Maybe I’ll come around it and find good tooling around Java, who knows. If you happen to know good tools, leave a comment below
Crack deployment
As we’re reaching the end of this post (yes, it has one, even if it doesn’t seem like it) I’d like to close with the problem I’ve been burdened for the last two weeks. Let’s say I’ve written some good frida scripts that do their job and I’ve patched a C# DLL as a PoC. Now what? I don’t want to have to run the app through frida and have a statically patched binary! That’s dirty! When the app updates, I’ll have problems. I break the PE’s signature, it’s hard to replicate, it’s hard to explain and it’s not transparent. I’ve found the following solutions till now - unfortunately without a good implementation (yet?):
- Create an AppInit_DLL (for what that is click here) that is app-aware so that when
MyApp.exe
loadsuser32.dll
frida-gadget can be injected or a nicely written Rust dll can be injected. I’ve not seen a tool like this but I’d like to develop one. - Patch the target exe to include our custom frida-gadget/DLL as a DLL import and load it. This differs than static patching as there’s a single global script to patch all of our cracked exes and the change is almost self-explanatory. When the exe is cracked, it’ll have a
libcrack.dll
import that does all the hooking job. Simple and clean - with an asterisk though as that change breaks the PE’s signature, something that I’ve got no idea how big of a problem is. I’ve tried using the LIEF python library but I wasn’t able to run the exe after patching successfully after injecting the frida-gadget library - I’ve even opened an issue about it - Maybe find DLLs that the app optionally searches for and if found load them? That’s too app-specific though and prone to break across updates (maybe it requires different exports or it changes the program behavior in a way that we don’t like).

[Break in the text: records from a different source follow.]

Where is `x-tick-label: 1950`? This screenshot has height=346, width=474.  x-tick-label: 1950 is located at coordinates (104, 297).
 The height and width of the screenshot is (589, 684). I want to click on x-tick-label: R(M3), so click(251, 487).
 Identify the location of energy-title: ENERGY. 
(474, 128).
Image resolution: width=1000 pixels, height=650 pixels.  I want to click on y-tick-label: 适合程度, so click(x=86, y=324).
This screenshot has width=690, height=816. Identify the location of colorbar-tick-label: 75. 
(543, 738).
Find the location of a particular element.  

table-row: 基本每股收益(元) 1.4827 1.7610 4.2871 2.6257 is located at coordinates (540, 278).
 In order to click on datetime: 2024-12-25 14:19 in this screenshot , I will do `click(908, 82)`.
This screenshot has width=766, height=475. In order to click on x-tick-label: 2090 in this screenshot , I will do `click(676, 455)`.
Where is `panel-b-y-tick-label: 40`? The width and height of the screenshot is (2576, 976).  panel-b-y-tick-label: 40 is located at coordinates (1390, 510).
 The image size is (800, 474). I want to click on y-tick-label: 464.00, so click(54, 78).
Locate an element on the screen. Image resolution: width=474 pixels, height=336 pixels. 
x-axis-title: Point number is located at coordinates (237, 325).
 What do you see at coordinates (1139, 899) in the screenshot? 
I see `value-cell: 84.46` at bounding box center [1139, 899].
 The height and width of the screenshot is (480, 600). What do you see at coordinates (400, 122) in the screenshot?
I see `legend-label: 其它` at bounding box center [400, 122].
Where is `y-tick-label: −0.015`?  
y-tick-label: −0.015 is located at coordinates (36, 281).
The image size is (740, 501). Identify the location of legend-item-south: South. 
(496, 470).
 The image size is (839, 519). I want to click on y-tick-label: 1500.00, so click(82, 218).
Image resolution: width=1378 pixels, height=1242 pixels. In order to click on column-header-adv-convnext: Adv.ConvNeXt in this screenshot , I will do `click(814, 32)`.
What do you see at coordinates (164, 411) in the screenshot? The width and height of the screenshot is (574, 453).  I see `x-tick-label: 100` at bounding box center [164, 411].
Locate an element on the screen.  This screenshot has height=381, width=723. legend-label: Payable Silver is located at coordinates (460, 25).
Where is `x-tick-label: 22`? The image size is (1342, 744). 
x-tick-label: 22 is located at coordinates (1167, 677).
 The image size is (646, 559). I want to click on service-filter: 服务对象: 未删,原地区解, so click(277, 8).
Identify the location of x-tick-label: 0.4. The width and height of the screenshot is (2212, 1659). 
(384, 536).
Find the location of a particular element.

- ??? - please comment if you have a good idea
Closing
I still don’t get why companies charge such a stupid amount of money for their software when we’re talking about hobbyist clients. It’s a win-win. You’ll never make a 50k$/year sale to that person but if you give it to them for free, it’s almost sure that they’re gonna root for you and advertise you. For free. Also if they land a job around the market you’re in, there’s a pretty good chance that they’ll push the company to buy your software - even for 50k/year.
Maybe I’m too naive. Maybe I “don’t get business”. Truth is, I’m not good at that “capitalism” game.
On the other hand, I tend to draw a line on apps that I crack. There are some amazing software that cost something very reasonable and they get regular updates, good communities n stuff. I like to support them if I can.
In any case, cracking is not that hard, it just requires time. You get to dead ends quite often but it’s not hard to understand what you see. Most times, when I’m stuck I start from a new lead. Eventually everything falls together. Give or take, a month is enough to crack “most” programs (I’m not talking about apps around computer security, such as IDA Pro. I’ve heard it’s a HUGE undertaking).